Actions à réaliser -
A) Recopiez, dans l'extrait choisi, le passage allant de « Le problème, c’est » jusqu'à « réduction des coûts. ».
B) Répondez aux questions suivantes à partir de l'extrait choisi.
(i) Après la crise, à quelles pratiques antérieures la tentation était-elle grande de revenir ?
(ii) Dans quels cas la fragilité des services publics est-elle particulièrement mise en avant ?
(iii) Quelle raison d'être des politiques sociales la crise du coronavirus met-elle en évidence ?

##### Extrait choisi #####

Le problème, c’est que tout ça n’a pas, loin s’en faut, mené à un véritable changement de paradigme. Après la crise, les politiques de relance ont fait leur effet, mais on a rapidement commencé à oublier ce qui avait causé la crise en premier lieu. La tentation était donc grande de revenir aux pratiques antérieures, à la compétition fiscale, à la réduction des coûts.

Mais cette fois, la situation pourrait bien être différente. La crise du coronavirus met en évidence les fragilités structurelles de notre mode de développement économique : la dépendance de certaines chaînes de production délocalisées, la fragilité des services publics, notamment quand ils sont privatisés et soumis à des logiques de coût. Elle met aussi en évidence la raison d’être des politiques sociales et de ce que l’on appelait l’Etat providence : protéger le citoyen et l’économie en cas de crise, assurer des filets de sécurité.

##### Données fournies #####

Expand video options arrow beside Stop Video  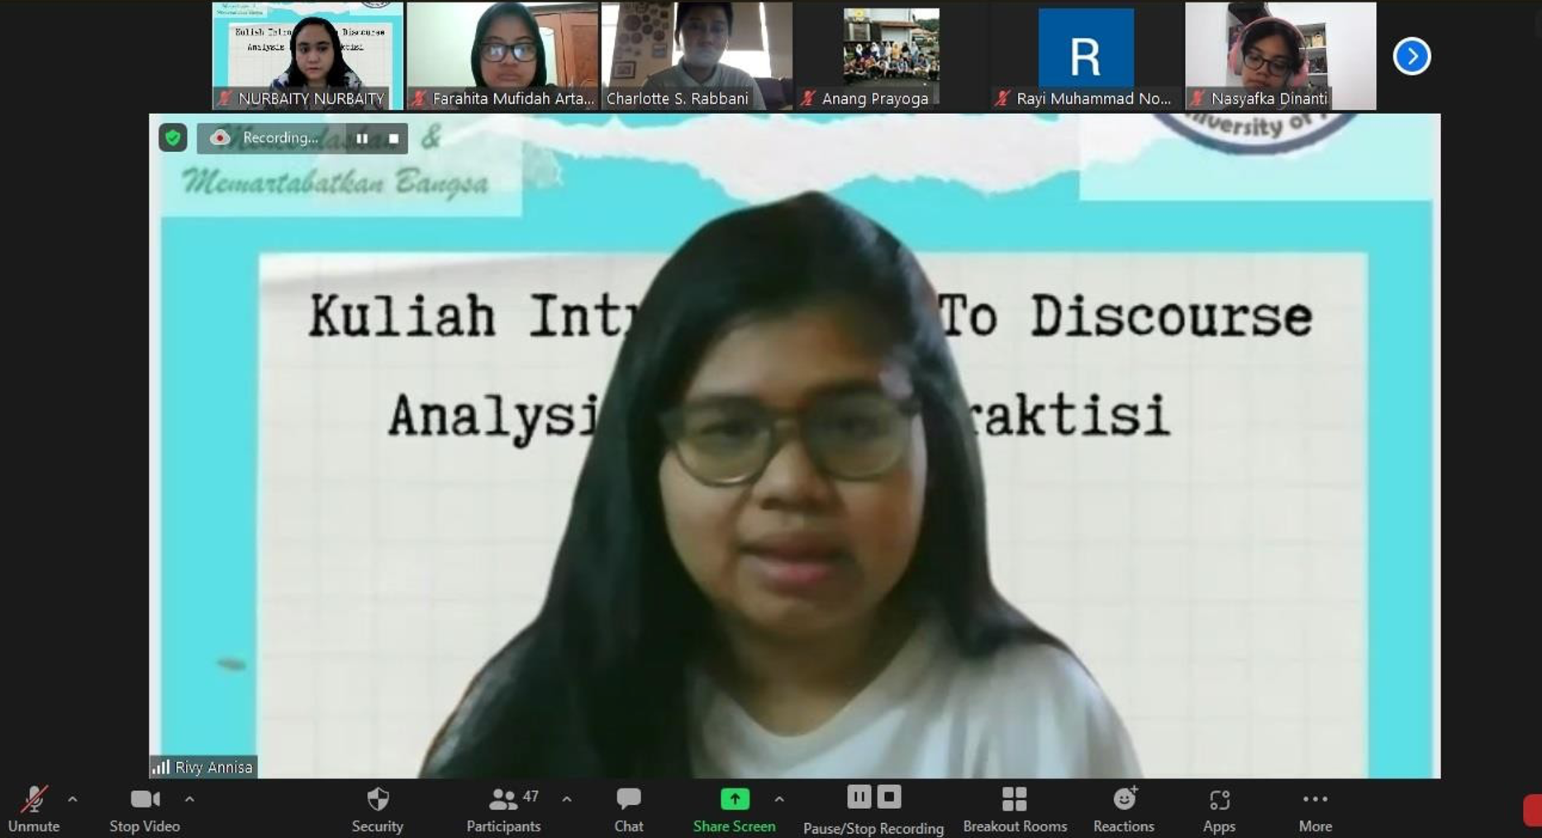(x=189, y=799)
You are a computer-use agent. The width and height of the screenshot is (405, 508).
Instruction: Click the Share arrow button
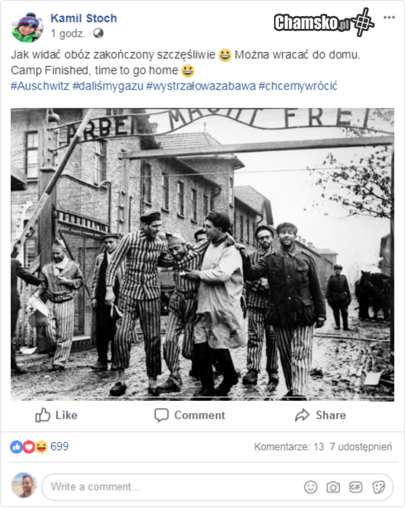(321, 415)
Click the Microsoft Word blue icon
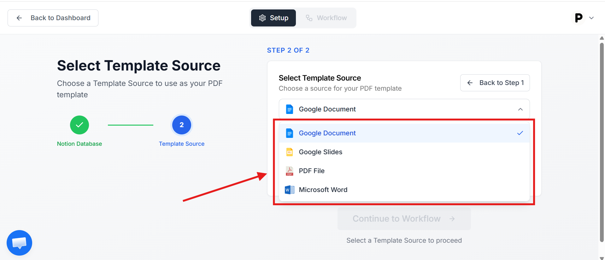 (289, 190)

#####

Corrigé par tâche -
A)
Le problème, c’est que tout ça n’a pas, loin s’en faut, mené à un véritable changement de paradigme. Après la crise, les politiques de relance ont fait leur effet, mais on a rapidement commencé à oublier ce qui avait causé la crise en premier lieu. La tentation était donc grande de revenir aux pratiques antérieures, à la compétition fiscale, à la réduction des coûts.

B)
(i) À la compétition fiscale et à la réduction des coûts.
(ii) Quand ils sont privatisés et soumis à des logiques de coût.
(iii) Protéger le citoyen et l'économie en cas de crise et assurer des filets de sécurité.